Manuel Komroff (September 7, 1890 - 10 December 1974) was an American playwright, screenwriter, novelist, editor and translator. He was born in New York where he began his working life as a journalist. He also spent some time in Russia during the Russian Revolution.

==Marco Polo==
One of his most successful publications was his edited version of The Travels of Marco Polo, first published in 1926. He not only added a chapter which was missing in the William Marsden translation, but also revised parts of the Henry Yule editions.

==Works==
===Novels===
- The Grace of Lambs (1925, Boni & Liveright)

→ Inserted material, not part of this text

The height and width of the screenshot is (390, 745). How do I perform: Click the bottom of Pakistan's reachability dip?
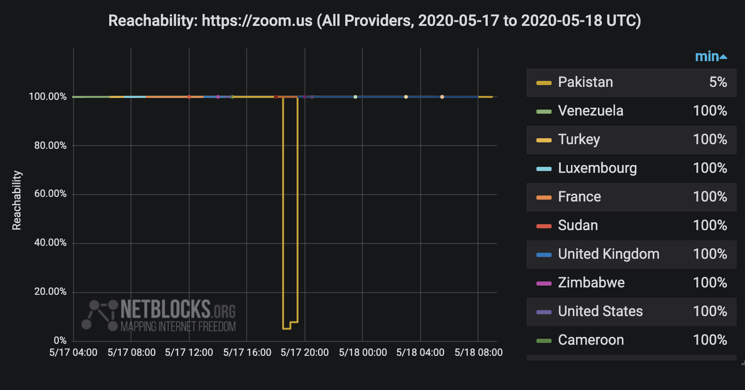[x=286, y=329]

- Juggler's Kiss (1927, Boni & Liveright)
- Coronet (1930, Coward-McCann)
- Two Thieves (1931, Coward-McCann)
- I, the Tiger (1933, Coward-McCann)
- The March of the Hundred (1939, Coward-McCann)

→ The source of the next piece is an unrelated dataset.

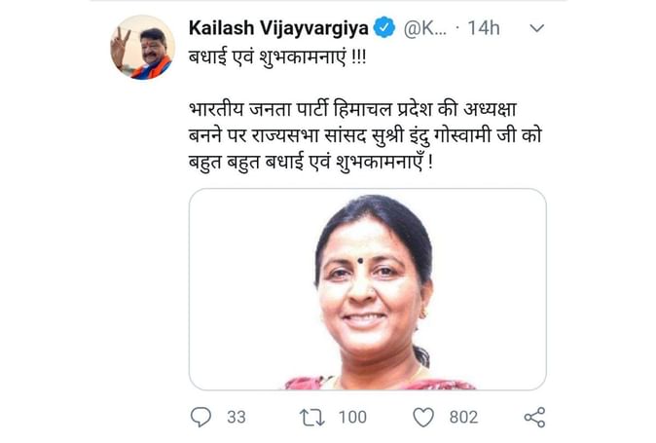Click the blue verified badge

385,27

- The Christmas Letter (1941 American Artists Group, N.Y.)
- In the Years of Our Lord (1942, Harper & Bros.)
- Echo of Evil (1948, Farrar, Straus and Giroux)

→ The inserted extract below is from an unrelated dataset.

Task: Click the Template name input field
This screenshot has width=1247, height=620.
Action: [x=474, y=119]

- Disraeli (1963, Julian Messner)
- Talleyrand (1965, Julian Messner)

===Non-fiction===
- Contemporaries of Marco Polo (1928, Boni & Liveright)
- The Magic Bow: A Romance of Paganini (1940, Harper & Bros.)
- Big City, Little Boy (1953, A. A. Wyn)
- Napoleon (1954, J. Messner))
- Mozart (1956, Alfred A. Knopf)
- Beethoven and the World of Music (1962, Dodd, Mead & Co.)

==Portrait==
There is a large 48x31" portrait of a 24-year-old, foppish Komroff, dated 1914, by Leon Kroll in the Portland Museum of Art ( Maine). Komroff is standing indoors, 3/4 view (to the knees), dressed to go outside. He is holding a large portfolio of papers in his right hand.